Radiologists hold patient communication in high esteem, but do they follow through?
The shift from volume to value puts a premium on the patient experience. Radiologists can do their part with effective physician-patient communication, but a survey published in Radiology shows a disconnect between the values espoused by leaders and the ground-level practices of radiology departments today.
“Although a large majority of the radiologists in our survey believed in the importance of promoting awareness of the radiologist’s role in health care and of being available for questions immediately after a patient’s imaging study or procedure, only a minority of these radiologists’ practices are implementing measures to achieve these goals,” wrote lead author and practicing radiologist Jennifer L. Kemp, MD, et al.
The Radiological Society of North America (RSNA) first identified the need to promote patient-centered radiology in 2005 and over the next ten years added presentations at their Annual Meeting, hosted workshops, and launched a Radiology Cares campaign with an online database of educational resources.
However, the results of a 2015 survey revealed a gulf between what radiologists thought was important and what they actually did.
71 percent of respondents agreed “it was important to be available to patients for questions immediately after the patient’s procedures and examinations,” but only 49 percent indicated their practice often made someone available for questions post-exam.
Almost three-quarters of respondents identified time or workload as the barrier that most frequently prevented them from communicating directly with patients—a problem when an increasing number of patients desire a direct consultation with their radiologist.
Interestingly, respondents cited “personal sense of satisfaction” as the biggest motivator to encourage more communication with patients. According to the authors, this introduces a paradox.
“Insofar as job satisfaction is associated with physician well-being, including radiologists, increased personal satisfaction from more direct patient engagement could help mitigate radiologists’ experience of burnout,” wrote Kemp et al. “This might be beneficial to radiologists whose pressured drive to maintain income by driving relative value units contributes to conditions that fuel burnout. At the same time, our results persuasively show that time and workload are significant barriers to more direct patient communication by radiologists, which highlights a key conundrum: Radiologists’ success in striving so arduously to maintain income may create impediments to the satisfaction and well-being of both patients and radiologists.”
Increased reimbursement for noninterpretive time is one of a few ways to break free of this tug-of-war between patient engagement and maximizing RVU’s, according to the authors.

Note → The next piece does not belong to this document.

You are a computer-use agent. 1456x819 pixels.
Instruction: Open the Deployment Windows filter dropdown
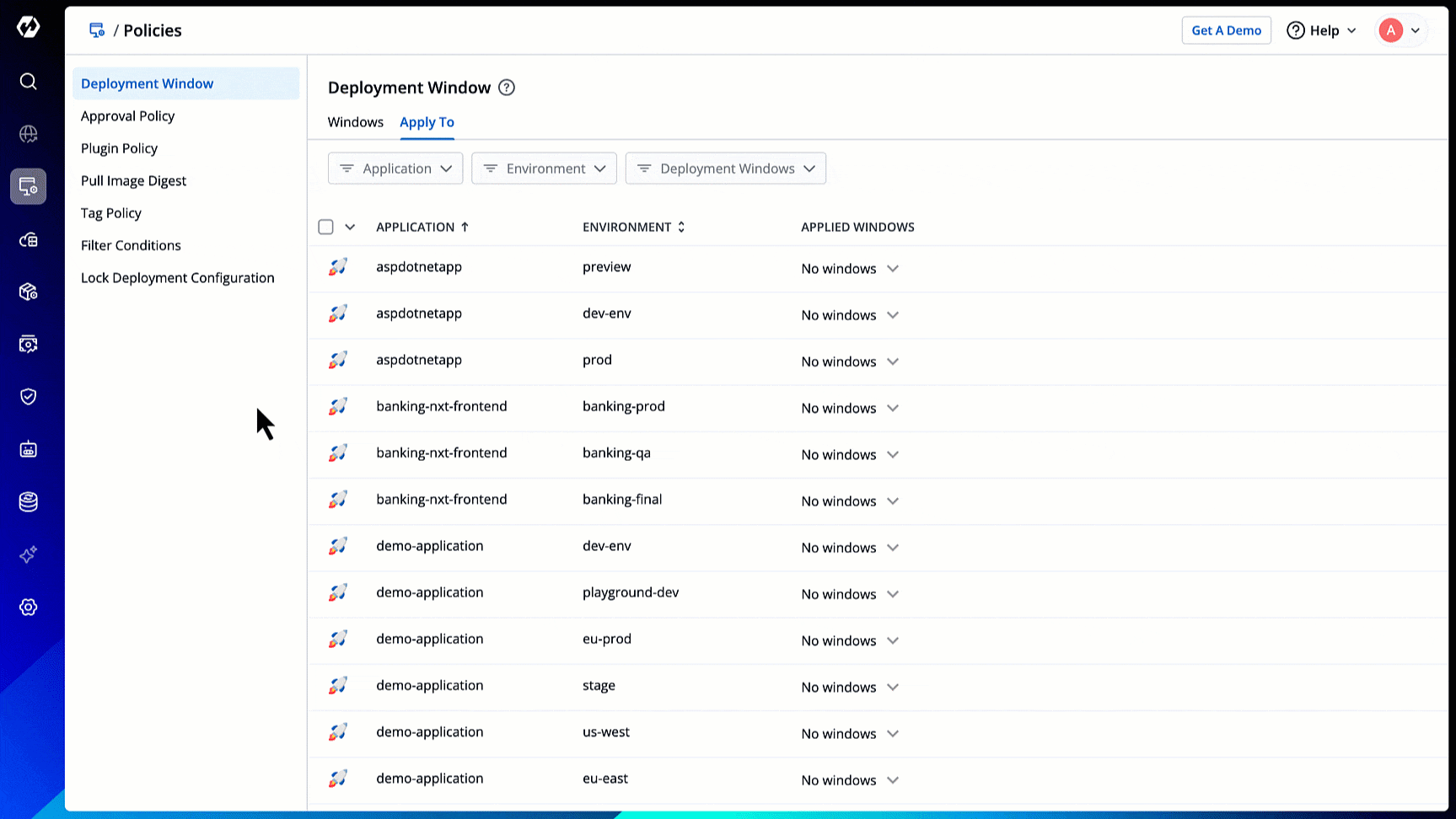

Other solutions include installing reading rooms in subspecialty clinics, putting radiologists onsite and making them more available for patient inquiry. Social media offers radiologists to opportunity to engage with patients or the public, answering questions in a fast and casual manner. While CMS has recently included some patient-centered quality measures in reporting systems, they don’t yet specifically include radiologist-patient communication—but it’s a representative of the care industry leaders should work towards, according to the authors.
“Radiology leaders have made a compelling argument that if radiologists do not make a more successful transition to patient-centered care immediately, radiology as a profession will seriously decline over the long term,” wrote Kemp et al. “Radiologists who do not adopt more direct patient engagement into their practices now, even without immediate revenue offset, may find themselves in retrospect to have been short-sighted and to have acted outside contemporary standards of best practice.”